Tarzan's sister-in-law sat before the chulha. She was out of breath with the effort of blowing into the damp firewood and cow-dung cakes, but they refused to kindle. The small kitchen was filled with smoke. Dakter asked her, "Where is he? Dead as a log as usual?"

The smoke from the wet firewood stung her eyes and the sight of Dakter standing before her infuriated her further. She wanted to pick up a smouldering stick from the chulha and with it, break every bone in his and his friend's body. On this bitterly cold morning why had he come to tempt her brother-in-law to go God knows where? But then she thought, why blame him - it was the fault of your own hen if she went to lay her eggs in somebody else's yard. He read the meaning in her silence and saying, "Still sleeping, no doubt," started going up the stairs. He could hear her grumbling, but being in a hurry, he did not stop to give her a piece of his mind.

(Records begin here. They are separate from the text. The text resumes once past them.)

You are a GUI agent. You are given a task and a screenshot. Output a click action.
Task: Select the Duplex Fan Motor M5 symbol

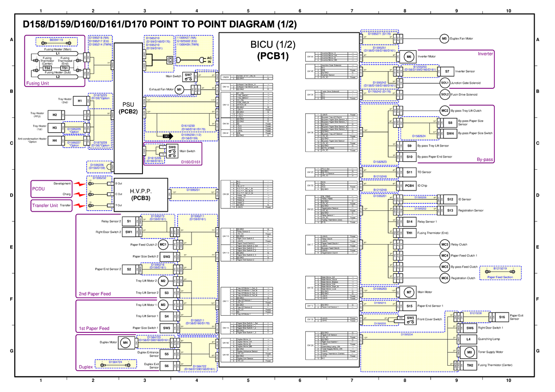(x=444, y=38)
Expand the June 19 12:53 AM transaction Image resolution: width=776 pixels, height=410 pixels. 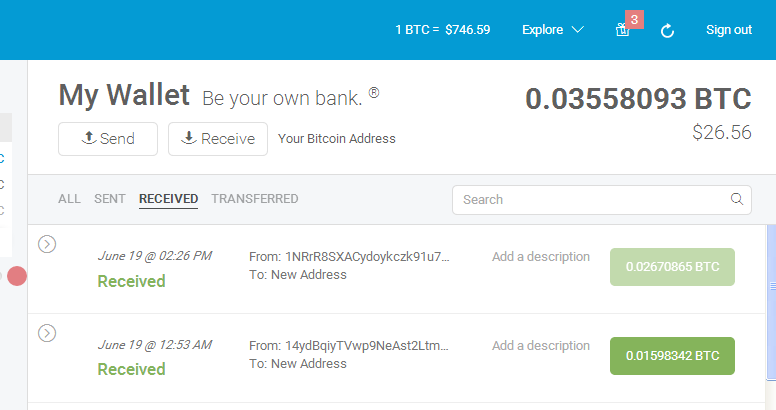(47, 333)
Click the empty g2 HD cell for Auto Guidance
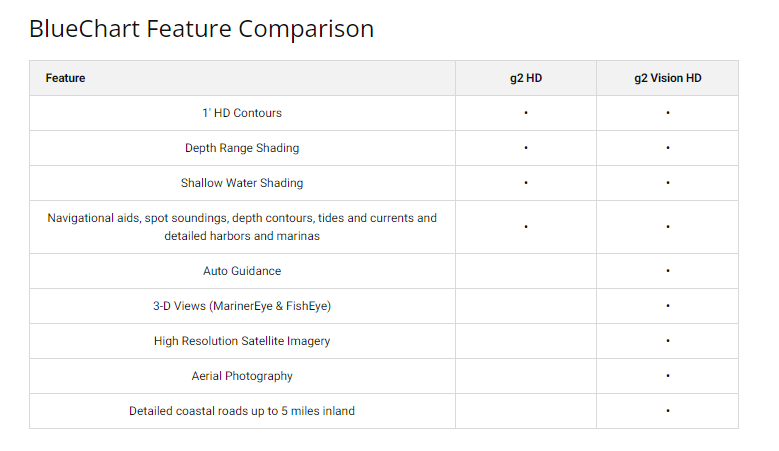The width and height of the screenshot is (779, 451). click(x=526, y=271)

"Get up you rogue. Pedro is finished," he declared as soon as he entered the room. Curled up like a bundle on the bed, Tarzan sat up at the news. He could not quite comprehend the meaning but knew that something was wrong. "Fellow's mother is dead," Dakter said, sitting down near the pillow. Tarzan stretched his arm to push the window open. An old blanket, torn in many places, was spread over the quilt and over it, his woollen pheran. The pillow was red chintz but without a cover and had been absorbing the grease from his hair for no one knew how long. On his right hand side lay a number of cut-outs of movie queens from film magazines and tabloids. On his left was a cigarette pack containing a half-smoked cold stub and two whole cigarettes.

"When?" he asked.

"Early morning today, they say." Dakter took out a cigarette from the packet and lit it from the embers in his kangri. "But I think the old woman must have kicked the bucket sometime during the night itself and the fellow would not have come to know till the morning. The rogue was on his own trip."

"How mean of him - on a trip without us!"

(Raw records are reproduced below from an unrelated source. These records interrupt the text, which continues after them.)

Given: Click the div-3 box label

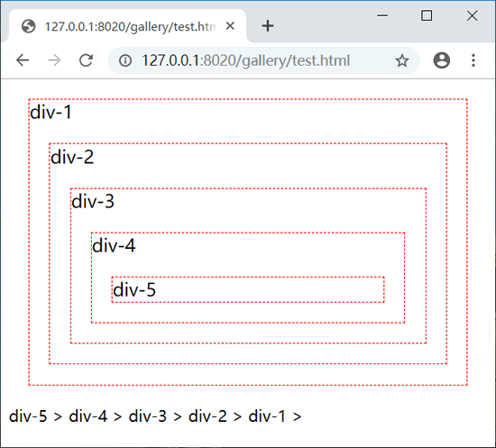Looking at the screenshot, I should (93, 201).
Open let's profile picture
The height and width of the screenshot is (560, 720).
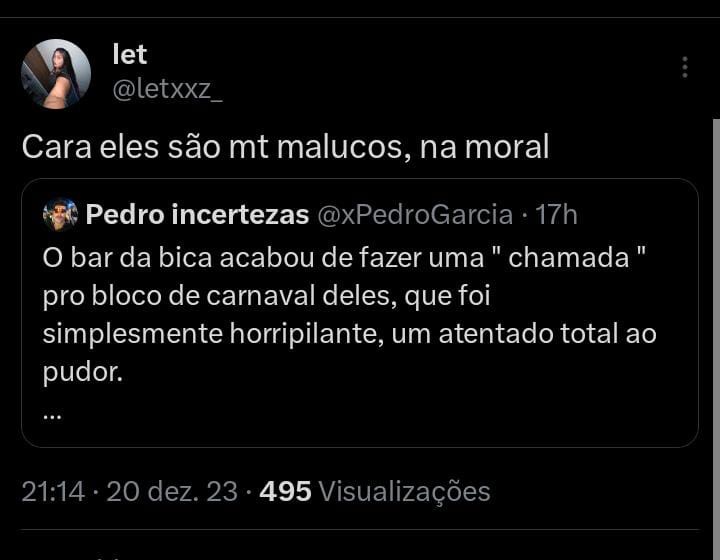pyautogui.click(x=56, y=74)
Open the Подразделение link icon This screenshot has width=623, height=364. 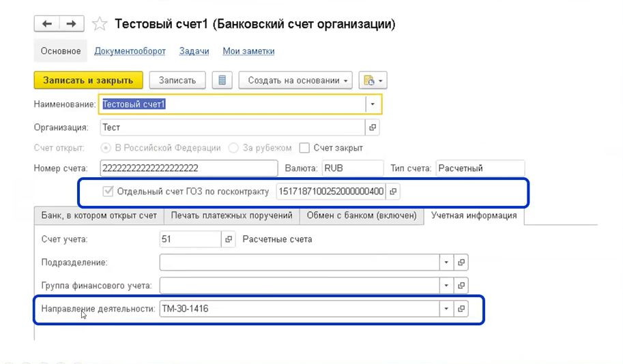[x=461, y=262]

"I didn't know of it either. But I heard that there was a big do at Patwari's place. If I give you the guest list the earth will shake under your feet."

"Then the rascal is sunk. Which wretched fellow led him to that den? Five-rupee notes rich as it were, on the cards there day and night. Pass me a cigarette, will you?" Dakter gave him the other cigarette from the pack.

"Give me the kangri too." He handed it to him.

Tarzan lit the cigarette from the embers and drew the kangri under his quilt. "Now the rascal can live it up. His mother was the last check and she too has sailed off. Now he may as well sell his house and blow it up on cards ... who is to stop him?"

"Take my word for it-the house will go."

"Yes, but what do we do now?"

"Which son-in-law is there to take the old woman to the cremation ground? Get up and gird your loins."

"My loins are already girded. Come on, bring all the mothers and fathers who need my shoulders to cart them to their  cremation."

Tarzan left the bed, put on his pheran, wore a thick balaclava on his head to cover his ears, pulled out three pairs of socks from under the pillow and put them on. Handing the kangri to Dakter, he said, "Let's go, I'm ready."

"Hold on, will you. Let's finish the fag at least."

"Okay. Carry on. The old woman did not show any hurry while alive, why should she be in a hurry now?"

Tarzan picked up a kangri from the ledge and gave it a thorough shaking so that the ashes settled down at the bottom and the charcoal nuggets were thrown up. He asked Dakter for a live coal, put it among the nuggets in his kangri and, blowing upon it furiously, kindled a warm blaze.

"Won't you fill fresh charcoal in your kangri?"

"Forget it. It's better to ask the baker in the street to give me some from his oven. Why provoke taunts on the matter of a kangri-full of live coals early in the moming? What's the score?"

"Who cares."

"If they can take six wickcts in today's play, they might win."

"Like hell they will," Dakter made a gesture with his thumb, "As if this is the only match left for them to win! As if they have triumphed in all the others!"

They had walked out of the room when Dakter went back and returned with the half-smoked stub stuck behind his ear, "Why leave it?" he said to Tarzan.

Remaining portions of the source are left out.